Ultimately, this allowed me to quickly identify patterns and repeated skills, which I am presenting in this blogpost.

I’ve categorized the skills into 2 parts: Core and Advanced. Core skills are the absolute minimum you should have, recruiters and automated job application systems will simply disqualify you without them. Advanced skills are those “preferred” competencies that make you look more valuable as a candidate, so make sure to highlight them with examples on your resume. So, if you are trying to transition to a career in Data Science, then I would highly recommend learning these first, and then jumping into the others.

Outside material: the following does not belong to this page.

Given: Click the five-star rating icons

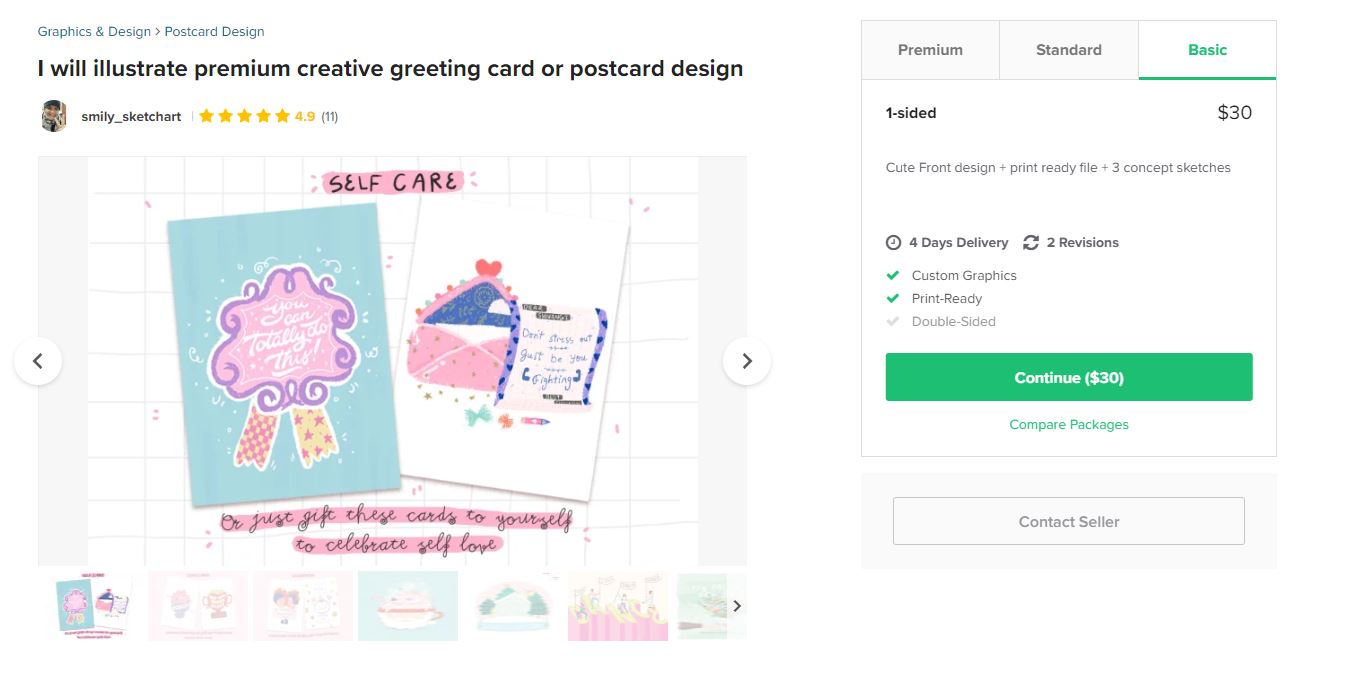Looking at the screenshot, I should (244, 116).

Needless to say, everyone working (or entering) this field needs to have a portfolio of projects.

Disclaimer – having all the 10 skills does NOT guarantee a job but vastly improves your chances. You’ll still need to do some legwork, to get considered and my book “Data Science Jobs” can help you shorten this process. The book is also on SALE for $0.99 this weekend, Jan 25th to Jan 28th, at a 92% discount.

Core Skills:

Minimum qualifications for Data Scientist roles

[1] Programming (R/Python): This is a no-brainer, you need to be an expert in either R/Python. Some jobs will list SAS or other obscure languages, but R or Python was a constant and mandatory requirement in 100% of all the jobs I parsed.

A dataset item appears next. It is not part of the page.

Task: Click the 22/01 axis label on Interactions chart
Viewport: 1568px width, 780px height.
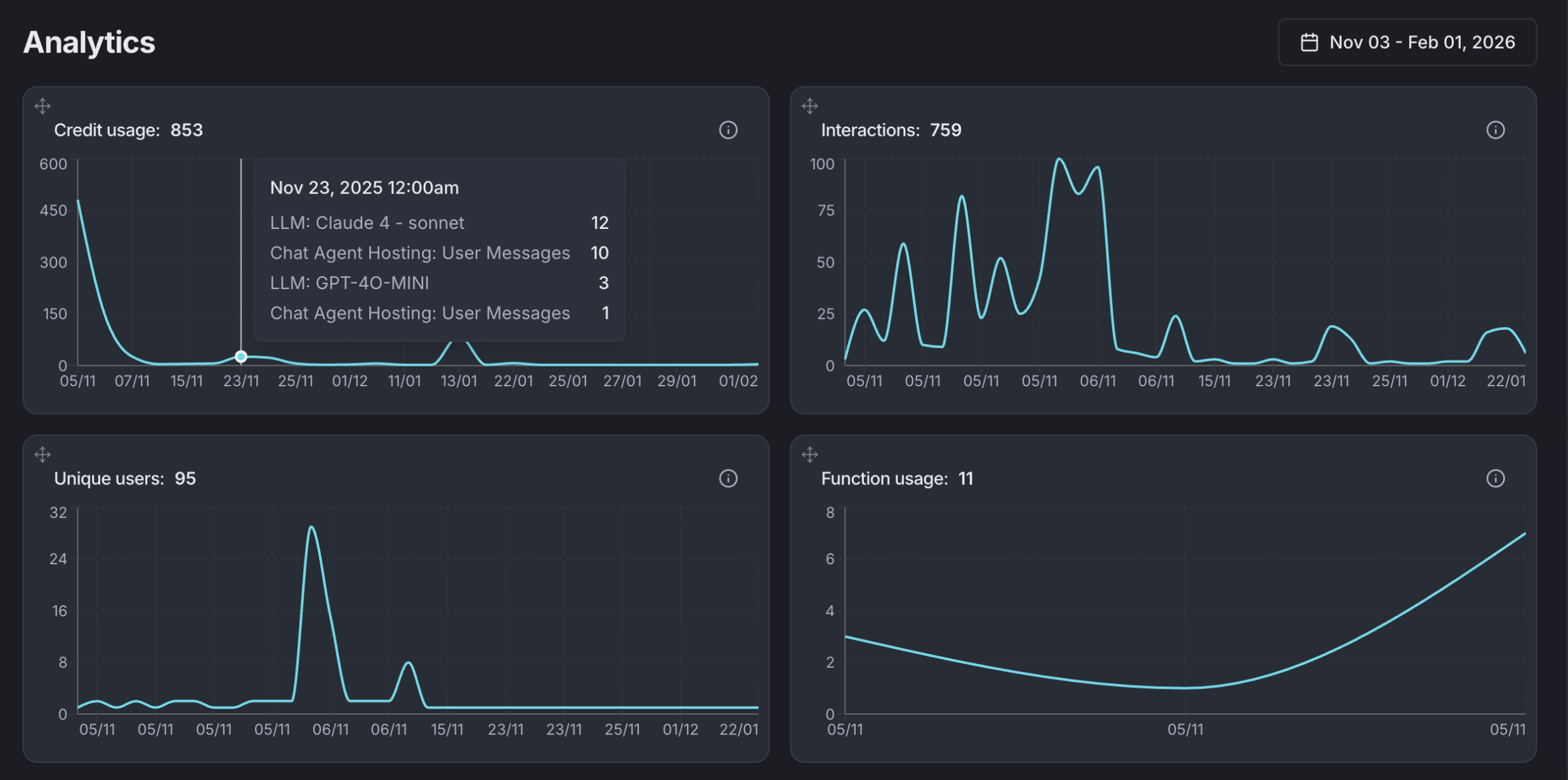Action: [1508, 380]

I am not going to argue the merits of one over the other in this post, but I will emphasize that R is still very much a in-demand skill. Plus, for most entry level roles, a candidate with only Python is not going to be considered more favorably (or declined!) over someone who knows only R. In fact, at my current and previous 2 roles, R-programming was the preferred language of choice. If you’d like to know my true views on the R vs Python debate, read this post.

[2] SQL: Most colleges and bootcamps do not teach this, but it is inordinately valuable. You cannot find insights without data, and 99% of companies predominantly use SQL databases of some kind. Fancy stuff like MongoDb, NoSQL or Hadoop are excellent keywords to add to your bio, but SQL is the baseline. You don’t need to know stored procedures or admin level expertise, but please learn basics of SQL for pulling in data with filters and optimizing table joins. SQL is mandatory to thrive as a data scientist.

[3] Basic math & Stats: By this I mean basic high-school stuff, like calculating confidence intervals and profit-loss calculations. If you cannot distinguish between mean and median, then no self-respecting manager will trust your numbers, or believe your insights have excluded those pesky outliers. Profits, incremental benefits in $ are other useful formulae you should know too, so brush up on your business math.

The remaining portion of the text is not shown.